Stored data entries –
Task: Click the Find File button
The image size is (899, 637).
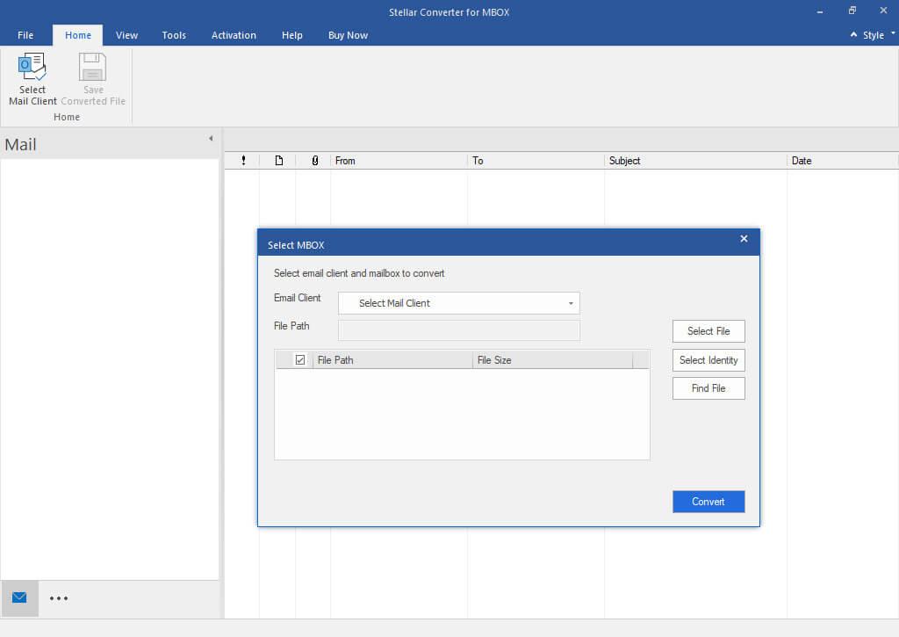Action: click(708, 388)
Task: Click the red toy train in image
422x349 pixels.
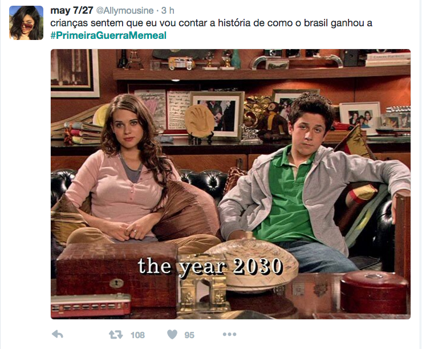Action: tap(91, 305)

TASK INSTRUCTIONS –
Omit the images and transcribe all of the records above word for word.

OUTPUT –
Task: Click the Find File button
The image size is (899, 637).
Action: click(708, 388)
Task: Click the red toy train in image
422x349 pixels.
Action: tap(91, 305)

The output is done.